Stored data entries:

☆ ☆ ☆ ☆

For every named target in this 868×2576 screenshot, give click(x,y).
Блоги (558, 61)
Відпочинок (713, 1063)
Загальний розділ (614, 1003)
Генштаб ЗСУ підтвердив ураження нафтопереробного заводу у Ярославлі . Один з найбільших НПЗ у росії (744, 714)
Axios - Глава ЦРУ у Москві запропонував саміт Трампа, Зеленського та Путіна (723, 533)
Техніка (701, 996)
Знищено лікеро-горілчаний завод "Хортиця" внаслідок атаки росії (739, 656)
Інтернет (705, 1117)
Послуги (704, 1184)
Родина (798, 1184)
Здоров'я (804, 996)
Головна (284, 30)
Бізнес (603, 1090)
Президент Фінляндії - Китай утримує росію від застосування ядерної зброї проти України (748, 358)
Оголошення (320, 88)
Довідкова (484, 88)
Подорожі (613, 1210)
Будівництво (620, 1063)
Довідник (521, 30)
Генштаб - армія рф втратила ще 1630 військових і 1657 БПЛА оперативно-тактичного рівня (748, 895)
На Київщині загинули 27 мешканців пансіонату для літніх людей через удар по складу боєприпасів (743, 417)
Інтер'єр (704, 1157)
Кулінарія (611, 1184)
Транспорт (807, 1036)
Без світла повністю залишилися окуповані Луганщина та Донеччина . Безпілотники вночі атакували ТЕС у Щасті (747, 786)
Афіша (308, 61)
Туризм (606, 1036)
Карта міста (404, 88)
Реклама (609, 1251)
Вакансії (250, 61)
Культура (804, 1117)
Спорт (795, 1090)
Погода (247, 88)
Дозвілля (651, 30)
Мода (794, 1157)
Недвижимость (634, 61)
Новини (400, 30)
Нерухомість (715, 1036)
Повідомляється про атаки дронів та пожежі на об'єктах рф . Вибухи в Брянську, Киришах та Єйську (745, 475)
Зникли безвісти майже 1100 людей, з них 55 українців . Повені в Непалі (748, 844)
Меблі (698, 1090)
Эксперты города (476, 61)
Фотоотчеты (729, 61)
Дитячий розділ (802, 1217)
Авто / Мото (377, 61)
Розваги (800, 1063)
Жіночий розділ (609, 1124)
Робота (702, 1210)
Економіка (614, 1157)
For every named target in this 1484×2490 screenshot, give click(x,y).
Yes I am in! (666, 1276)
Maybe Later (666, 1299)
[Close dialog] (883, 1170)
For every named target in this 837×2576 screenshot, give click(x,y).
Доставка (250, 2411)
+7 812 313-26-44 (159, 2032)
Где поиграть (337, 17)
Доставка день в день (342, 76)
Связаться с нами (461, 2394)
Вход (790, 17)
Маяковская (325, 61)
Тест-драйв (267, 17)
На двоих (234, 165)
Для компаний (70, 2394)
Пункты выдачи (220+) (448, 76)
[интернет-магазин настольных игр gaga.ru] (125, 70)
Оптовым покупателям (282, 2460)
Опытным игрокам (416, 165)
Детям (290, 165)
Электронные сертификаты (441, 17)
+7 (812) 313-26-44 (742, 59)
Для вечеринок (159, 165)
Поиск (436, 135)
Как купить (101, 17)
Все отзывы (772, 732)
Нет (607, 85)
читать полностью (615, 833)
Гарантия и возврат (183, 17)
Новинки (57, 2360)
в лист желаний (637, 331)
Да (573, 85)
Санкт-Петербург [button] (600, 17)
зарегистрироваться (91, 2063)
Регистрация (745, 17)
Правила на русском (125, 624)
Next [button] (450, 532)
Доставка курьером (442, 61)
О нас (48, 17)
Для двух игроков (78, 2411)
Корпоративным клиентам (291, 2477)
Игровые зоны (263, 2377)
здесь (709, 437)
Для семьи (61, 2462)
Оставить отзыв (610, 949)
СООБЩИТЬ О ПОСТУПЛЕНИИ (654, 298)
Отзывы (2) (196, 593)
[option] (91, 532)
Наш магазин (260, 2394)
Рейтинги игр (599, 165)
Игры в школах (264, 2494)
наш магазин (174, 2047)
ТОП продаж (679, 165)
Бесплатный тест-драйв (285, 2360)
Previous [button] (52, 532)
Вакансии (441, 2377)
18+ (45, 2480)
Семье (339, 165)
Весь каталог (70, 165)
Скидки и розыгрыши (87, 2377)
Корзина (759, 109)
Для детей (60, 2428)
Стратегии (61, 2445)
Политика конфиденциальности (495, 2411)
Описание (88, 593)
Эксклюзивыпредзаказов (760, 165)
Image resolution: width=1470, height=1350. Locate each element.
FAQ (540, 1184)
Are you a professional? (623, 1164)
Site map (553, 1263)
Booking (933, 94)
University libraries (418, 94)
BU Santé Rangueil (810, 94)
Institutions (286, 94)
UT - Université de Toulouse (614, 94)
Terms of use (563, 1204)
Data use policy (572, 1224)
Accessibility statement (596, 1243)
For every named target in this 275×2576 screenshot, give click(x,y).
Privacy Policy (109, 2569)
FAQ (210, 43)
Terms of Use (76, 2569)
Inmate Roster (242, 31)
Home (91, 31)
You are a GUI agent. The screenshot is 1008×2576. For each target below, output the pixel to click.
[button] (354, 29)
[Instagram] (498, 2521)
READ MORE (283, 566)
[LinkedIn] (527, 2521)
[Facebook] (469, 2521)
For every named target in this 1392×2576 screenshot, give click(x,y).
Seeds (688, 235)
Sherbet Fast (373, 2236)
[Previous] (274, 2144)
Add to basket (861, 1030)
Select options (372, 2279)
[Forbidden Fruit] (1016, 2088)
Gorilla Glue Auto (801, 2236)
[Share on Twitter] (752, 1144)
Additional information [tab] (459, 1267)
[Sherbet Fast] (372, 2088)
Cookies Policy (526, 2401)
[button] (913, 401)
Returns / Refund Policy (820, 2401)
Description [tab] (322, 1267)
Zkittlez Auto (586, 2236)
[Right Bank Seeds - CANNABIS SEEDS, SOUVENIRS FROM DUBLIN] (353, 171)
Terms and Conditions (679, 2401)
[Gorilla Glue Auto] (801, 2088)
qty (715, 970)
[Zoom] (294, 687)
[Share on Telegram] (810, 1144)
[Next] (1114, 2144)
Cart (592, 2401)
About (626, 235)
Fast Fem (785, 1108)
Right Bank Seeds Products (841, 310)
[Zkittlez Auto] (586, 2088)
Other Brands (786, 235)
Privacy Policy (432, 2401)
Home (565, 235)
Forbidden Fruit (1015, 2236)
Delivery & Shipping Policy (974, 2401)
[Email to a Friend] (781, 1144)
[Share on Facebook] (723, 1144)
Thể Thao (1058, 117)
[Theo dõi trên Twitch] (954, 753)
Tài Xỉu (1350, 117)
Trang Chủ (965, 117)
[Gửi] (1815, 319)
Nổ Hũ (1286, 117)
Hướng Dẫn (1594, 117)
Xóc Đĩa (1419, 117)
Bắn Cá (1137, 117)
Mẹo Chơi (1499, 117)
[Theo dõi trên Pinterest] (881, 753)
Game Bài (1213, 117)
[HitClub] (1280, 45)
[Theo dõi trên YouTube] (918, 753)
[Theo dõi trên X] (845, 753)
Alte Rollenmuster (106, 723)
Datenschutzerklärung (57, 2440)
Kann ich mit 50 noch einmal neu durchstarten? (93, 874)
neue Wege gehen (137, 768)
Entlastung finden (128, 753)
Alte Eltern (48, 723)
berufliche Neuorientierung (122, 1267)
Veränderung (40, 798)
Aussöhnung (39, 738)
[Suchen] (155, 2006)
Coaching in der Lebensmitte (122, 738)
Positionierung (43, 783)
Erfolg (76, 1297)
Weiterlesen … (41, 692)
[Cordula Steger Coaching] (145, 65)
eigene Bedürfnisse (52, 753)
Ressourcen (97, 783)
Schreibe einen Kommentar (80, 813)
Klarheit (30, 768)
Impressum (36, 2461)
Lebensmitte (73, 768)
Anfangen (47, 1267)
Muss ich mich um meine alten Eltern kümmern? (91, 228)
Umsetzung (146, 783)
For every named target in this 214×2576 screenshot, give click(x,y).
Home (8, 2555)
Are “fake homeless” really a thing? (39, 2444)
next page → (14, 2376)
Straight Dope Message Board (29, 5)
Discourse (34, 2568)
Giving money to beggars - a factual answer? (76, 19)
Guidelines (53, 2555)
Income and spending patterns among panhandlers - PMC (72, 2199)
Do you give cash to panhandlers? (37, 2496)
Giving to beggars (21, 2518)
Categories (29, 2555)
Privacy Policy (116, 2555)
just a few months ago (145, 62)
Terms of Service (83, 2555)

☆ ☆ ☆ ☆

* **What the task asks**: Using the records above, restate word for word the lines from the one with "Головна (284, 30)" through the one with "Довідник (521, 30)", both included.

* **Expected output**:
Головна (284, 30)
Бізнес (603, 1090)
Президент Фінляндії - Китай утримує росію від застосування ядерної зброї проти України (748, 358)
Оголошення (320, 88)
Довідкова (484, 88)
Подорожі (613, 1210)
Будівництво (620, 1063)
Довідник (521, 30)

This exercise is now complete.